3.3.2. Annotating the reference genome
Much of the information used to annotate genes within reference genomes is derived from RNA-Seq gene expression studies, most of which are conducted using short-read sequencing. The annotation for new RefSeq genomes can be requested out at no cost for the user through the NCBI team, using the Eukaryotic annotation pipeline Gnomon (Thibaud-Nissen et al., 2013). However, short reads do not capture all the information, especially in large, complex genomes which may have highly repetitive sequences. Some genes may be falsely merged or split, exons can be missing, and overall, the information on alternative splicing is missing. Ideally, annotation-driven work should now be revised and performed with long reads such as Iso-seq (PacBio). Many tools computational tools exist for user to perform or curate their own annotation (Ejigu & Jung, 2020). New annotation pipelines user-friendly like BRAKER3 (Gabriel et al., 2024) are now using long read RNA-Seq and protein data to improve gene prediction.

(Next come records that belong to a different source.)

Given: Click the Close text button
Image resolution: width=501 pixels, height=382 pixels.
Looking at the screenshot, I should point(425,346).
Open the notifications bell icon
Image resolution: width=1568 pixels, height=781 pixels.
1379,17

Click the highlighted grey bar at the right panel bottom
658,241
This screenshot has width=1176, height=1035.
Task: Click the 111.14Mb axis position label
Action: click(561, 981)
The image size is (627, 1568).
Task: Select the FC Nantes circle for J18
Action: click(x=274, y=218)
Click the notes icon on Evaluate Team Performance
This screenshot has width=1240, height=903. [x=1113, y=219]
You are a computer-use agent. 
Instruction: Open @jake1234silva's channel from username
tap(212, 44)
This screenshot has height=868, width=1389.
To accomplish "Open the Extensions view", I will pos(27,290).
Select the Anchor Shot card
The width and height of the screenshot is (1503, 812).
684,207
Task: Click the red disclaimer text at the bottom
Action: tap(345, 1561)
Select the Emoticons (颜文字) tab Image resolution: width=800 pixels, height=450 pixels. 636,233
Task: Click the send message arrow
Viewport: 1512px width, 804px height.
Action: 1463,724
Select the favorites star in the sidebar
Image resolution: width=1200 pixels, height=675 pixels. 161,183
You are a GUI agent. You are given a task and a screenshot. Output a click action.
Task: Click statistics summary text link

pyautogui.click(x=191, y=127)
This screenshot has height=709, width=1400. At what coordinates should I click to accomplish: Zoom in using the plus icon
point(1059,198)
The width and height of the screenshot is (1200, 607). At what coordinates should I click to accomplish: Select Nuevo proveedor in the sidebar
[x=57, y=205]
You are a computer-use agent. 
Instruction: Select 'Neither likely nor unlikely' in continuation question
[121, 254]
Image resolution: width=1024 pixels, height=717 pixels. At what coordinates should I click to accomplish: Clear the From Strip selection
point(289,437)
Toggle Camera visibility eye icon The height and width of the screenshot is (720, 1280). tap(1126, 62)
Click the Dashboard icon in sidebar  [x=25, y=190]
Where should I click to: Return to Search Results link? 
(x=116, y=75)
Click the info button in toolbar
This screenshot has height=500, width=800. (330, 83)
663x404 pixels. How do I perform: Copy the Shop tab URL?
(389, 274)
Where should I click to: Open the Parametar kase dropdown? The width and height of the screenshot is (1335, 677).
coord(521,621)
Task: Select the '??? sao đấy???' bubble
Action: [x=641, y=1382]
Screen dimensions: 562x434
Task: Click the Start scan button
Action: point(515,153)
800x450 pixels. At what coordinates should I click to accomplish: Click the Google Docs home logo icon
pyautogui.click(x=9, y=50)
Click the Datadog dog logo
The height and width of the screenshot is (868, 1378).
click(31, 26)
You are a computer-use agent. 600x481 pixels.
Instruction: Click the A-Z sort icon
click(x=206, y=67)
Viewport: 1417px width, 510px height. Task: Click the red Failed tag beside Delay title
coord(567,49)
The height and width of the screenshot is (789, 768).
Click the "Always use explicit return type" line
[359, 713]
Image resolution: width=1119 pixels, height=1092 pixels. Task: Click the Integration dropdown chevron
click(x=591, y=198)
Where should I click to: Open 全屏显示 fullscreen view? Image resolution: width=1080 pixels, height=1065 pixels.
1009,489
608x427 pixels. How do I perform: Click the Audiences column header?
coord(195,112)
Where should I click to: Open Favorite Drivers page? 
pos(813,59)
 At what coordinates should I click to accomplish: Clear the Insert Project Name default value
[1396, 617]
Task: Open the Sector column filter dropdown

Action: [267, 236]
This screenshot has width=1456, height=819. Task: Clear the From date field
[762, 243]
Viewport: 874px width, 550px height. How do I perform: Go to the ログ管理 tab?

3.3.3. High molecular weight DNA extraction
HAv3.1, being based on the DH4 honey bee strain, cannot represent the full diversity existing in all honey bee subspecies. Therefore, de novo assemblies for other representative individuals may need to be produced. Regardless of the DNA sequencing and mapping techniques used, a critical step is to ensure the genomic DNA extracted is of high molecular weight (HMW), typically 10 kb or higher. This is particularly important for long-read sequencing since reads will be long only if the DNA molecular weight is sufficiently high. Achieving this requires careful sample handling and DNA extraction, which can be challenging at first. Most problems reside at the sampling stage and first stages of DNA extraction.
To prevent quality issues related to contaminants such as cuticle and optical pigments, samples should be collected from larvae or white-eyed pupal stage. Co-purification of pigments with HMW DNA can lead to errors in spectrophotometric measurements and interfere with downstream DNA binding, as observed in other organisms (Adema, 2021; Fauchery et al., 2023). To preserve tissue integrity, these should either be fresh or flash-frozen in liquid nitrogen. To preserve high molecular weight DNA, the frozen sample can either be pulverized and the powder used for standard DNA extraction. Alternatively, a freshly sampled or thawed tissue can be gently ground in DNA extraction buffer. While there are many options for mechanical disruption, using a pestle is ideal to avoid fragmenting the DNA. DNA extraction can then be performed using standard procedures, for instance, the QIAGEN Genomic-tips 100G (Cat No/ID: 10243). The actual sequencing and genome assembly is a very specialized work, using ever-changing sequencing technology and bioinformatics pipelines (Childers et al., 2021; LaFlamme, 2021; Lawniczak et al., 2022; Rice & Green, 2019).